Second, as in POET I, the court independently found that, although the provisions of the LCFS regulations could increase NOx emissions due to an increase in use in biodiesel, suspending the LCFS regulations while CARB performs corrective review would result in increased emissions of GHGs. "In other words, leaving the category of diesel fuel and its substitutes unregulated by the LCFS regulations would mean reporting entities would not need to lower the average carbon content of those fuels." (Slip op. at 57.) Weighing the balance of potential increase in NOx against the certain increase in GHG, the court concluded that on balance it was more environmentally beneficial to leave the LCFS standards in place, despite CARB's invalidated CEQA review.
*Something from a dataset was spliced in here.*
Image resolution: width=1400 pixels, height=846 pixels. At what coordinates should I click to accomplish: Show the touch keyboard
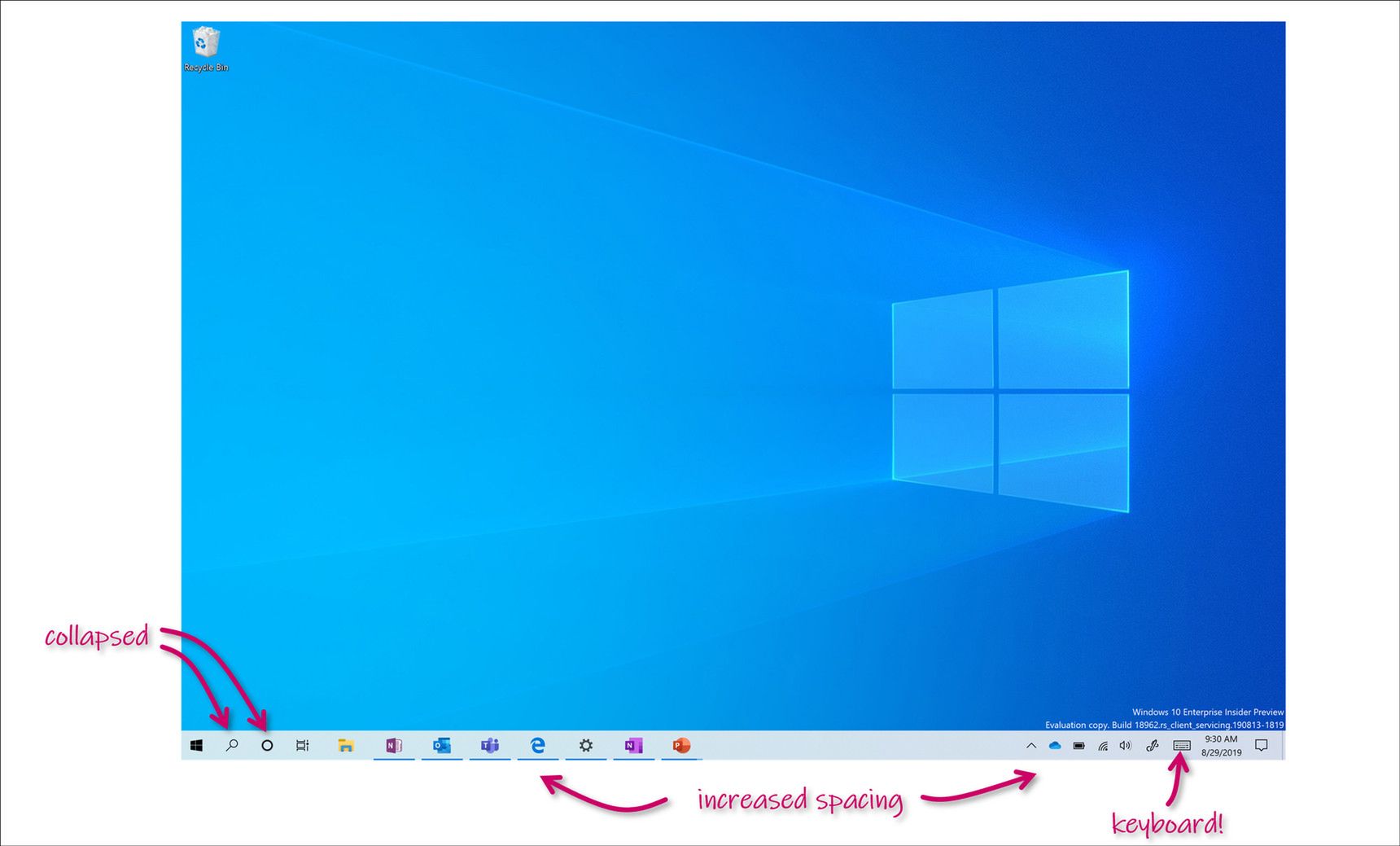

Therefore, the court directed that the LCFS regulations should remain in effect while CARB makes a third attempt at analyzing NOx emissions from the project. (Slip op. at 60.)

Ramifications

The POET II case is noteworthy for two reasons:

  • CARB's CEQA shortcomings left significant legal deficiencies in its impact analysis; it improperly assumed ongoing implementation of the 2010 LCFS regulations in the "baseline" for analyzing impacts of the LCSF regulations and limited its CEQA evaluation to the relatively minor 2015 amendments to the 2010 regulations. It also omitted analysis of reasonably foreseeable activities that would likely occur as the LCFS regulations were implemented. CARB had concluded that ongoing implementation of the 2010 regulations would be nearly impossible to distinguish from other incentives related to biodiesel and therefore used a baseline condition that already included compliance with these regulations. Getting the "baseline" correct is foundational to a correct assessment of impacts, and assessing the impacts of foreseeable regulatory implementation activities has been unambiguously required by CEQA for decades. The court found that CARB's baseline and project definition errors rendered the Environmental Assessment deficient as an informational document for assessing or mitigating impacts from the 2010 and 2015 regulations, and deprived the public of the right to know that CARB was accepting the risk of higher levels of NOx emissions, with attendant smog and human health impacts, in exchange for lower GHG emissions.
  • The most common judicial remedy in CEQA lawsuits is vacating the agency's approval of the challenged "project" – and the "project" under challenge here was adoption of the LCSF regulations. In order to again allow the LCSF regulations to remain in effect despite CARB's CEQA shortcomings, the court made an independent determination that the LCSF regulations were good for the environment and rejected the petitioner's arguments that NOx emissions from the LCSF regulations risk public health and other environmental goals, and that "fuel shuffling" market practices undermine global climate change efforts and move jobs and production out of California. Courts deciding CEQA cases have been decidedly reluctant to weigh the merits of the project independently, and allow environmentally benign or beneficial projects such as infill housing to proceed even when the identified CEQA deficiency is a minor part of a greater project (e.g., an intersection analysis in a traffic report). This case, along with the Supreme Court of California's decision in Neighbors for Smart Rail, invites CEQA litigants to argue the environmental merits of the underlying project as part of the remedy determination in CEQA lawsuits.